__Work to do__.
Reproduce each of the records below word for word, leaving nothing out and changing nothing.
— start Material for this task —
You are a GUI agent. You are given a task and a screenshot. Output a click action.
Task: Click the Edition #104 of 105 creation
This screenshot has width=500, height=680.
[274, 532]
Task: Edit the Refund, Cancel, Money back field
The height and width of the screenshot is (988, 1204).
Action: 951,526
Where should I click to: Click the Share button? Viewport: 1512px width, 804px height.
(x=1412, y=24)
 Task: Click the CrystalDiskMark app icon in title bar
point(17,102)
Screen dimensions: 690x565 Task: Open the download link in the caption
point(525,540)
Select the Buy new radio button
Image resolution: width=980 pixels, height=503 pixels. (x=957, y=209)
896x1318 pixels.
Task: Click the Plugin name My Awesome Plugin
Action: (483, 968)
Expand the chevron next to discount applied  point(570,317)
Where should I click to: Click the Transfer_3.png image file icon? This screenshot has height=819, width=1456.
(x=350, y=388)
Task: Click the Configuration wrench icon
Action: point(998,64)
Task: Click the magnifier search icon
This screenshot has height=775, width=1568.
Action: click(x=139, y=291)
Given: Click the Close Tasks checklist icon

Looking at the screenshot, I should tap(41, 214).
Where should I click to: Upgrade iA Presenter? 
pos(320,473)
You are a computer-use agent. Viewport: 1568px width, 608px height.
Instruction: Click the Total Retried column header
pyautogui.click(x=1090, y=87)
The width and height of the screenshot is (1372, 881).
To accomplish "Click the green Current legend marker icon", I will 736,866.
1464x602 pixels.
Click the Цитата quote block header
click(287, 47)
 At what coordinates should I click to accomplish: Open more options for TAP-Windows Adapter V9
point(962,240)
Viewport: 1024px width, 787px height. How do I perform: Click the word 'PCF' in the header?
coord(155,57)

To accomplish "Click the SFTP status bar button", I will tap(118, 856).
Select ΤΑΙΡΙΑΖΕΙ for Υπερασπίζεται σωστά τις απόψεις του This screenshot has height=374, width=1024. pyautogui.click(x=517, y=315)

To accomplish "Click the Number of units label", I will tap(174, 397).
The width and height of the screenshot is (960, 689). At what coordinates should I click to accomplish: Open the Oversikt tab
— end Material for this task —
__Result for this exercise__.
You are a GUI agent. You are given a task and a screenshot. Output a click action.
Task: Click the Edition #104 of 105 creation
This screenshot has width=500, height=680.
[274, 532]
Task: Edit the Refund, Cancel, Money back field
The height and width of the screenshot is (988, 1204).
Action: 951,526
Where should I click to: Click the Share button? Viewport: 1512px width, 804px height.
(x=1412, y=24)
 Task: Click the CrystalDiskMark app icon in title bar
point(17,102)
Screen dimensions: 690x565 Task: Open the download link in the caption
point(525,540)
Select the Buy new radio button
Image resolution: width=980 pixels, height=503 pixels. (x=957, y=209)
896x1318 pixels.
Task: Click the Plugin name My Awesome Plugin
Action: (483, 968)
Expand the chevron next to discount applied  point(570,317)
Where should I click to: Click the Transfer_3.png image file icon? This screenshot has height=819, width=1456.
(x=350, y=388)
Task: Click the Configuration wrench icon
Action: point(998,64)
Task: Click the magnifier search icon
This screenshot has height=775, width=1568.
Action: click(x=139, y=291)
Given: Click the Close Tasks checklist icon

Looking at the screenshot, I should tap(41, 214).
Where should I click to: Upgrade iA Presenter? 
pos(320,473)
You are a computer-use agent. Viewport: 1568px width, 608px height.
Instruction: Click the Total Retried column header
pyautogui.click(x=1090, y=87)
The width and height of the screenshot is (1372, 881).
To accomplish "Click the green Current legend marker icon", I will 736,866.
1464x602 pixels.
Click the Цитата quote block header
click(287, 47)
 At what coordinates should I click to accomplish: Open more options for TAP-Windows Adapter V9
point(962,240)
Viewport: 1024px width, 787px height. How do I perform: Click the word 'PCF' in the header?
coord(155,57)

To accomplish "Click the SFTP status bar button", I will tap(118, 856).
Select ΤΑΙΡΙΑΖΕΙ for Υπερασπίζεται σωστά τις απόψεις του This screenshot has height=374, width=1024. pyautogui.click(x=517, y=315)

To accomplish "Click the Number of units label", I will tap(174, 397).
The width and height of the screenshot is (960, 689). At what coordinates should I click to accomplish: Open the Oversikt tab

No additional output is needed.